▶ _Provided text_:
--------------------------------

Findings indicate how women are being undervalued by their employers, argue journal editors
Despite promises to close the gender gap, leading science publishers have maintained large and persistent gender pay gaps favouring men since 2017, finds an analysis of eight years of data, published by PLOS Global Public Health today.
Conducted by Jocalyn Clark, International Editor at The BMJ, and Elizabeth Zuccala, Senior Deputy Medical Editor at the Medical Journal of Australia, it shows that every science publisher pays men more than women, and that Elsevier remains an outlier in the magnitude of its gender pay gap and in the lack of progress.
The findings are based on data from 2017 to 2024 for the five largest science publishers in the UK that publish journals including Nature, Science, Cell, and The Lancet. For additional comparison, they collected data for the publisher and owner of leading UK-based medical journal, The BMJ, and the largest UK-based science funder, Wellcome.
Eight years ago Elsevier stood out among publishers, with a median pay gap in 2017 of 40.4% in favour of men over women in its UK business, they explain. The UK average that year was 18.4%.
Yet despite the company’s leadership promising change, Elsevier’s median pay gap for 2024 is 32.8%, maintaining its position as worst performer among peers over all eight years of mandatory reporting, and tracking only a slight improvement of seven percentage points over time. In fact, the ratio of Elsevier’s pay gap to the UK average has worsened – from 2.2 times in 2017 and 2.4 in 2020 and 2021 to now 2.9 times the UK average in 2024.
In contrast, peer companies such as Springer-Nature and Wiley have decreased their pay gaps by 26% (to 9.5%) and by 18% (to 17.7%), respectively, and BMJ has never reported a gender pay gap over 12%. Wellcome reports for 2024 a pay gap of 15.7%, down from a high of 20.8% for 2017.

--------------------------------

▶ _Dataset entries_:
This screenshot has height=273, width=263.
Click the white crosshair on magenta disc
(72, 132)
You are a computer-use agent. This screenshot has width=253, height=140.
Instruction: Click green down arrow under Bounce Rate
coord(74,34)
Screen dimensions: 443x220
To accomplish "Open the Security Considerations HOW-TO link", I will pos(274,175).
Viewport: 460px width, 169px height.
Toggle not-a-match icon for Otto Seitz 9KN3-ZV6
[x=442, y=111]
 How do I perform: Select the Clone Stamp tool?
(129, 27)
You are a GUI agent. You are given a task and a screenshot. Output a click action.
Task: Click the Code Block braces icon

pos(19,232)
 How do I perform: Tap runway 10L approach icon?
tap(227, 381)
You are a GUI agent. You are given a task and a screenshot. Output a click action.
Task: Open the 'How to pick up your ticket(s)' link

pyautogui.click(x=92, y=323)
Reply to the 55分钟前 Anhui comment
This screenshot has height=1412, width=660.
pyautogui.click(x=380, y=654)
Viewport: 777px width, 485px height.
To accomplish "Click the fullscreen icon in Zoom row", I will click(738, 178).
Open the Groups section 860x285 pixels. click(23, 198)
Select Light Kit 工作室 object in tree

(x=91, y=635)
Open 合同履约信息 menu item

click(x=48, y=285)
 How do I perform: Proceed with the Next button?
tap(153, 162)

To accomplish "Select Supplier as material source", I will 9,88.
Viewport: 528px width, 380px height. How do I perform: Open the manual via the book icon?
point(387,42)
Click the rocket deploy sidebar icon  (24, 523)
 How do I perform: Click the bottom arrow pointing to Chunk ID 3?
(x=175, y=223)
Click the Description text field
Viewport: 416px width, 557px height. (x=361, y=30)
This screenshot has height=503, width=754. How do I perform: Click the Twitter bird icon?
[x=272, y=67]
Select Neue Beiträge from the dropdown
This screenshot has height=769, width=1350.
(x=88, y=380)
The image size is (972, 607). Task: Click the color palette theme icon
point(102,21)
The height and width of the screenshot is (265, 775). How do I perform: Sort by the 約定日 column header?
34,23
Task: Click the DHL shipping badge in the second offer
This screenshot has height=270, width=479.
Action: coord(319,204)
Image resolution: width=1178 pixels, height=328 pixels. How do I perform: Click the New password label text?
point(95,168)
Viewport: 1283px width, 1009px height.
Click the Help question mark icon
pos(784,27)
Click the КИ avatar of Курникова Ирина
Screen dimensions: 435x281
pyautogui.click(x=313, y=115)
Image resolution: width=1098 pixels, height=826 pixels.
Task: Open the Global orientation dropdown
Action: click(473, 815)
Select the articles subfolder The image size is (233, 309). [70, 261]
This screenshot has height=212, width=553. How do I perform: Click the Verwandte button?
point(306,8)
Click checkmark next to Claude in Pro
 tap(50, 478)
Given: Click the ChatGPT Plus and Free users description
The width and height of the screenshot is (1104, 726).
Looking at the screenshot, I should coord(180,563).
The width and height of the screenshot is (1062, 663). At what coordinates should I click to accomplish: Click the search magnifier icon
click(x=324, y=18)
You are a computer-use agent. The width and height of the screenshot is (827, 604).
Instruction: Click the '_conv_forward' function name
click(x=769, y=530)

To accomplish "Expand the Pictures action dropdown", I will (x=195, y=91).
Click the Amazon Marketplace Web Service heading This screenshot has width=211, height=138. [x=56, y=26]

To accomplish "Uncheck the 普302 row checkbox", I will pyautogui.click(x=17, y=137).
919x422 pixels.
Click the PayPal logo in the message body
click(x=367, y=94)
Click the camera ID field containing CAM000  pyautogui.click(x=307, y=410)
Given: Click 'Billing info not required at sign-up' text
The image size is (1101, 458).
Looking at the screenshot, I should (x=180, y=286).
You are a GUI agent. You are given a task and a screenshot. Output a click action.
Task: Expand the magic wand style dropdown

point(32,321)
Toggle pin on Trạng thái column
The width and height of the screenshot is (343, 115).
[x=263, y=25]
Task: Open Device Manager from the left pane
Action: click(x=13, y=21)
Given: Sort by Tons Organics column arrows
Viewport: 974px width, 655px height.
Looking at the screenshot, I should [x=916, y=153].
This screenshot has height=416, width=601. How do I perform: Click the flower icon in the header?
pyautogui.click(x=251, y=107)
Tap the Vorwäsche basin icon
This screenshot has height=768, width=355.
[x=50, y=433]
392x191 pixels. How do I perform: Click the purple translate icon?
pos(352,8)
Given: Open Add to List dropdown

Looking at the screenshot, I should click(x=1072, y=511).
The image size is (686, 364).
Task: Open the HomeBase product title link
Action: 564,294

--------------------------------

▶ _Questions on the material_:
(a) In the article on science publishers' gender pay gaps, what median pay gap did Elsevier report for 2024?
(b) Please print the part of the pay-gap article between "The findings are" and "year was 18.4%.", inclusive.

▶ _Exercise answers_:
(a) 32.8%

(b)
The findings are based on data from 2017 to 2024 for the five largest science publishers in the UK that publish journals including Nature, Science, Cell, and The Lancet. For additional comparison, they collected data for the publisher and owner of leading UK-based medical journal, The BMJ, and the largest UK-based science funder, Wellcome.
Eight years ago Elsevier stood out among publishers, with a median pay gap in 2017 of 40.4% in favour of men over women in its UK business, they explain. The UK average that year was 18.4%.